I may just have to give this a shot again and try a skeeter pee or dragon blood on ginger dregs!


----------



## saramc (Aug 21, 2013)

Just remember if you combine your ginger bug with winemaking you are combining lactobacillis/wild yeast ginger bug with cultivated yeast. Keep us posted.


----------



## dessertmaker (Aug 21, 2013)

GBP is is a symbiotic colony of yeast and bacteria naturally present inside of the ginger root right? Primarily a specific yeast that is supposedly unique to the root and a specific lactobacteria? 

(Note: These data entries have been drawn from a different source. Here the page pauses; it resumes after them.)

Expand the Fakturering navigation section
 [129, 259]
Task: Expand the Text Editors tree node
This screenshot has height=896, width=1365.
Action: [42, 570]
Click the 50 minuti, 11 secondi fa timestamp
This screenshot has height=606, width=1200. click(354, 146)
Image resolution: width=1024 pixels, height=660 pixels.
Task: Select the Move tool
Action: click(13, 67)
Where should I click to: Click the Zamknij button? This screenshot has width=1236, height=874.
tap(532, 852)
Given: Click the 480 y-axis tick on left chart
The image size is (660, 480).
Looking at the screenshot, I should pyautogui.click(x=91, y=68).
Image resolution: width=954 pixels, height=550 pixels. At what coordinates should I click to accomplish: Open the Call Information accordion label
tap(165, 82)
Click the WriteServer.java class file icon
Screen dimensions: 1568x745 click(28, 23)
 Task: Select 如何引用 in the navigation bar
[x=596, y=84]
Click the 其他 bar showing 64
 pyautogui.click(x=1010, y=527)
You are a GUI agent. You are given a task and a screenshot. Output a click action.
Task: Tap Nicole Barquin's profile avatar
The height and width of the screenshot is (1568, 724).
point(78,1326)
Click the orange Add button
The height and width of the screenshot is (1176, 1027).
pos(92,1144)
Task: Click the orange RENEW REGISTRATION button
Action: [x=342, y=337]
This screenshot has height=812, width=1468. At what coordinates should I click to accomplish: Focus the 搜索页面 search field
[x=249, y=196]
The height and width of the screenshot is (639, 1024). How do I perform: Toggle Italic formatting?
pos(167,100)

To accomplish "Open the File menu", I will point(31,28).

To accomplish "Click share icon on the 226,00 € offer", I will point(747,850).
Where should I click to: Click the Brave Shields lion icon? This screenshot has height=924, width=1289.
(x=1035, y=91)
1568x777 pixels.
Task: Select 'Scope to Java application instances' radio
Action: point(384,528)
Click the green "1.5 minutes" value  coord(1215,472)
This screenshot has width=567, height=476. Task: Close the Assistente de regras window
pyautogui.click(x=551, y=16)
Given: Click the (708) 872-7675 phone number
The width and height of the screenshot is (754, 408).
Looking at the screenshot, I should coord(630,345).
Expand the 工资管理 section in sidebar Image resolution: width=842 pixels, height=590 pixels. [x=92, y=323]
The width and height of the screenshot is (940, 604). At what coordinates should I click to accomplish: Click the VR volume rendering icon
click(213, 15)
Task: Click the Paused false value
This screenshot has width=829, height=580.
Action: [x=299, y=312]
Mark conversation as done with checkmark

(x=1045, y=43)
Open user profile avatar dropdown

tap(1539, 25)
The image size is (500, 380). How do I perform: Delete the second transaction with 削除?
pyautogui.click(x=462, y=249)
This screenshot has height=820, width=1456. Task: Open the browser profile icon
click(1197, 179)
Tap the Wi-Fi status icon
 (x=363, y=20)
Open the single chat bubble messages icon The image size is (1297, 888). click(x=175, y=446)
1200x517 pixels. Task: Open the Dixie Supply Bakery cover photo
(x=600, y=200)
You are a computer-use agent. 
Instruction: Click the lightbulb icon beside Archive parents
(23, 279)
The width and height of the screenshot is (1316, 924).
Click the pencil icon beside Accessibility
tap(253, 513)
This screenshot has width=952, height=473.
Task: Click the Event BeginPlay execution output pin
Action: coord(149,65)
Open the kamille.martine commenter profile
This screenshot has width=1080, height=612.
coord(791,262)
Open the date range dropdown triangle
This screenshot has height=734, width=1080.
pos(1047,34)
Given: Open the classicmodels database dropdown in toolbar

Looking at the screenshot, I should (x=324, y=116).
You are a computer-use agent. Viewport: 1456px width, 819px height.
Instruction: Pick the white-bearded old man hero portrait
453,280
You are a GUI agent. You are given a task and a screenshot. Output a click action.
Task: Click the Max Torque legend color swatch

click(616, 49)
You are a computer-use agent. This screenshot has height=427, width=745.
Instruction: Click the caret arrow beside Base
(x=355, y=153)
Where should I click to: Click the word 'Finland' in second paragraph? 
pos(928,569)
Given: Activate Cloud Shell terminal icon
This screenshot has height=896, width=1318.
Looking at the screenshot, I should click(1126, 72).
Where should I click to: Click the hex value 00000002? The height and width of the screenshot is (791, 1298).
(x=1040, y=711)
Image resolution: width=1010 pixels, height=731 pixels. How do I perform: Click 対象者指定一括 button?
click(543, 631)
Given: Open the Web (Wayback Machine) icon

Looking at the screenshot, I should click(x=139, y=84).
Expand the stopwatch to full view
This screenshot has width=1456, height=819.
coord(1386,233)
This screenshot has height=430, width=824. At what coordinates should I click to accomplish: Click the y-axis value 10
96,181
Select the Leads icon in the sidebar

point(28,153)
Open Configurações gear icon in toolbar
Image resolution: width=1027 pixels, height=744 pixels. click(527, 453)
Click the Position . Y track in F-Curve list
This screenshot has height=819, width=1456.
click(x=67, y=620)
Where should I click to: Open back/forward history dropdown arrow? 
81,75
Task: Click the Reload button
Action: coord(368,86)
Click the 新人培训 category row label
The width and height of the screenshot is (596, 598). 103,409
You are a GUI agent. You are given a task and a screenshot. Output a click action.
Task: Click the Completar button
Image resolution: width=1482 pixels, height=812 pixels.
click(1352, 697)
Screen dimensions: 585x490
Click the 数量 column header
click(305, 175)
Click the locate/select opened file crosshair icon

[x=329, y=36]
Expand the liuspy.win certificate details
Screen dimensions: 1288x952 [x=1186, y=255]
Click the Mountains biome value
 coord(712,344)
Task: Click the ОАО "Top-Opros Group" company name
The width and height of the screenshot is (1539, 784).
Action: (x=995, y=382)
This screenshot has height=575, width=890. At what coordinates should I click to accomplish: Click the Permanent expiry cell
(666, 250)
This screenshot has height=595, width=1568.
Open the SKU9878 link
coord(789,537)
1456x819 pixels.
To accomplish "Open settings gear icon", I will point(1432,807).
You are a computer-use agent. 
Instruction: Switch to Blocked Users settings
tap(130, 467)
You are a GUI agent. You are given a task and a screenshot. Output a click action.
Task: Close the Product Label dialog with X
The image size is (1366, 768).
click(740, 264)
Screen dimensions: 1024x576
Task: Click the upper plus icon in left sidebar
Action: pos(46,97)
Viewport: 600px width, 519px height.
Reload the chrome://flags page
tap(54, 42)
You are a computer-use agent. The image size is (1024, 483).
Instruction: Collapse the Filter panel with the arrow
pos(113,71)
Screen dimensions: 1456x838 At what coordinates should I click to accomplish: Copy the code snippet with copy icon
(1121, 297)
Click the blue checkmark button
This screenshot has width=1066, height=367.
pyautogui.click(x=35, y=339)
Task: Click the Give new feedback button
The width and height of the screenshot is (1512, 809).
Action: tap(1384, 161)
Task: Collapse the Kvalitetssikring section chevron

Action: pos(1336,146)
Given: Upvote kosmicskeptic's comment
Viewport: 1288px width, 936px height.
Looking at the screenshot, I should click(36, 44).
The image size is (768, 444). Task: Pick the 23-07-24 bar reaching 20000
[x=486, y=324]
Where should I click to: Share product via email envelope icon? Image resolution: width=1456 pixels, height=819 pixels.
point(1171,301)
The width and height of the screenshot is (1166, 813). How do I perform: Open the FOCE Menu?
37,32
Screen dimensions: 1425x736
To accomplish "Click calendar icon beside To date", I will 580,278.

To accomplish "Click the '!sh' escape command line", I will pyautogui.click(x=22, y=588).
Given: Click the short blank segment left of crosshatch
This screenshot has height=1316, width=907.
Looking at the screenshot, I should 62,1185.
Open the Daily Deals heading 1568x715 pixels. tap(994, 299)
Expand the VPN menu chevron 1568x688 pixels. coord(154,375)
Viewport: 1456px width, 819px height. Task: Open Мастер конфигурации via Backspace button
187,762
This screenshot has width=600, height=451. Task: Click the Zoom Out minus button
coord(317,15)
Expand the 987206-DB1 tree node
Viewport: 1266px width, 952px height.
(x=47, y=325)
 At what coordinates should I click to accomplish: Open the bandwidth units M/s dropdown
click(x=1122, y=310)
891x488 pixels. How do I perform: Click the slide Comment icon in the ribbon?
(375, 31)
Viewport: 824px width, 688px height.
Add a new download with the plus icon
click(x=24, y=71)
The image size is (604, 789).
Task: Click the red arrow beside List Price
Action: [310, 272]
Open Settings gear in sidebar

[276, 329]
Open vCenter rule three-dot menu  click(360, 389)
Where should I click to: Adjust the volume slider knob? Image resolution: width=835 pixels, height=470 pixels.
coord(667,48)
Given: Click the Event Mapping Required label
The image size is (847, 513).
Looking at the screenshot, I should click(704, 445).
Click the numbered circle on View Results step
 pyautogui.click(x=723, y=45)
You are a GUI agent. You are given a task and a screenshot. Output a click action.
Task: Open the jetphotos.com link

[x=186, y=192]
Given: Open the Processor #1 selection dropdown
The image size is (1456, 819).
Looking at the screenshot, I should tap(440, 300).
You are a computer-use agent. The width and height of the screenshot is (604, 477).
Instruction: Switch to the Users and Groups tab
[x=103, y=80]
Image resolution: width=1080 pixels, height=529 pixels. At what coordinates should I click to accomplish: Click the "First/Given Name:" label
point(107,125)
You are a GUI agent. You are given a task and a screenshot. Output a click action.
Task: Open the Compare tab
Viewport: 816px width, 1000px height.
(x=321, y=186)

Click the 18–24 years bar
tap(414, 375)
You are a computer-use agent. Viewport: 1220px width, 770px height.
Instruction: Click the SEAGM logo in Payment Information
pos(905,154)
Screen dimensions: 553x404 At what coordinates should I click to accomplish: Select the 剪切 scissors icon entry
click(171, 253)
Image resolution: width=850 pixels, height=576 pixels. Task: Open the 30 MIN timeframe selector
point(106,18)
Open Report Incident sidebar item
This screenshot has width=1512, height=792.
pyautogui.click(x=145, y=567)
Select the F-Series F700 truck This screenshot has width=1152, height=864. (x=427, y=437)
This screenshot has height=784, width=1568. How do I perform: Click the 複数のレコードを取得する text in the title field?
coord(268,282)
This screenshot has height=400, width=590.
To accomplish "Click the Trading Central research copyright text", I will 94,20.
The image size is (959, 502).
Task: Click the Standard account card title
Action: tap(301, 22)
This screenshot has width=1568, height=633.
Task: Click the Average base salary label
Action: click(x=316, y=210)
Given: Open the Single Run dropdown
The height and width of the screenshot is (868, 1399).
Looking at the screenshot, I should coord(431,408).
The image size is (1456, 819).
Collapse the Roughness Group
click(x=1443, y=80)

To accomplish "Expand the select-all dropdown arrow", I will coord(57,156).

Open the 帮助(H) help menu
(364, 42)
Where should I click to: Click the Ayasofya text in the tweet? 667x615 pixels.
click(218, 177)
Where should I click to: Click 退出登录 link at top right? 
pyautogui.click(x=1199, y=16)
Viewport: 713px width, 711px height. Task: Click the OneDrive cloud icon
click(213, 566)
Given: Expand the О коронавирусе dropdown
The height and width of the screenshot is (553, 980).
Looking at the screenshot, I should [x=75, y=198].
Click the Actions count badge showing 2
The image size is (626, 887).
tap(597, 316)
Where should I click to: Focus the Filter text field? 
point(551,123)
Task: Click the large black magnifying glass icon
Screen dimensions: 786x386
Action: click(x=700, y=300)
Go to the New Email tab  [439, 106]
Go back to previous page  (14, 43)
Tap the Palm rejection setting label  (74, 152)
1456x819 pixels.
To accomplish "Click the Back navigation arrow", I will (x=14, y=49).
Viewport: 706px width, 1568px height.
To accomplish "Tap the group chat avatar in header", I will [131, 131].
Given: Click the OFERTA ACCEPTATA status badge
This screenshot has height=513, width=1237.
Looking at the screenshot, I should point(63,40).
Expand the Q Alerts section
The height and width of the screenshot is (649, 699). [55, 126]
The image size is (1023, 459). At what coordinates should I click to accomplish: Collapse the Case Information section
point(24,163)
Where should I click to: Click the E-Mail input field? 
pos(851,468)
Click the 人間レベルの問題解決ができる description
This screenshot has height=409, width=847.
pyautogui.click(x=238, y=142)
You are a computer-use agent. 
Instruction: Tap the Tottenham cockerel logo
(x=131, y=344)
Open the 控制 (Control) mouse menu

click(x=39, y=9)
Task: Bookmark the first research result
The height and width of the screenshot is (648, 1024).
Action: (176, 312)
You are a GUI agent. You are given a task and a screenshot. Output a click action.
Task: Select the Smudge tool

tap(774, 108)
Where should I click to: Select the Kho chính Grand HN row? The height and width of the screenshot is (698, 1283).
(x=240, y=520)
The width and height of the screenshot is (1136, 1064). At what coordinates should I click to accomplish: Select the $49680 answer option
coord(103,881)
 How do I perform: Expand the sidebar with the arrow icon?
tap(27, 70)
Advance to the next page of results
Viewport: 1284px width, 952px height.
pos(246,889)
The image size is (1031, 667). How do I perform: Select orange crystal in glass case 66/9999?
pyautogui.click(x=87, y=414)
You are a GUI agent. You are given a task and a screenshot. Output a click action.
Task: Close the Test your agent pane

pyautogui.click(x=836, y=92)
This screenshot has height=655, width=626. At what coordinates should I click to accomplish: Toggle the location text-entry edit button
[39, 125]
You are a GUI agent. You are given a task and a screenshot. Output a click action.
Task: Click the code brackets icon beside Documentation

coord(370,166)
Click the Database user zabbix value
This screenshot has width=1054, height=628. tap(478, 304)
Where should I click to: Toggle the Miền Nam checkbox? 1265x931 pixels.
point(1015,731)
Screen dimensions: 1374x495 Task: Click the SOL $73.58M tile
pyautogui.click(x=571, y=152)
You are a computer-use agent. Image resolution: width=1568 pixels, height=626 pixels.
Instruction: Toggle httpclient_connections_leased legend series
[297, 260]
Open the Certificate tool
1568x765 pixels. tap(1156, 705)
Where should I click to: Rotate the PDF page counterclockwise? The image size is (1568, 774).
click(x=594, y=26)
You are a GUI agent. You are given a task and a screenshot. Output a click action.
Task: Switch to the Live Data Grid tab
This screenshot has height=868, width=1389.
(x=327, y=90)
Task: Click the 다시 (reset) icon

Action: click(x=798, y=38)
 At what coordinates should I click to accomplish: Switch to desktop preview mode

I sterilized the knife and jar using KMeta and sterilized the sugar/water by bringing it to a rolling boil and allowing it to return to room temperature. I washed my root in tap water for 60 seconds scrubbing the outside with my hands, and then completely submerged it in boiling water for another 60 seconds, before adding the ginger root. So I'm fairly confident that my starter doesn't have much of whatever is in the air here. 

Anyone know of any good modern articles that explore pure ginger culture? 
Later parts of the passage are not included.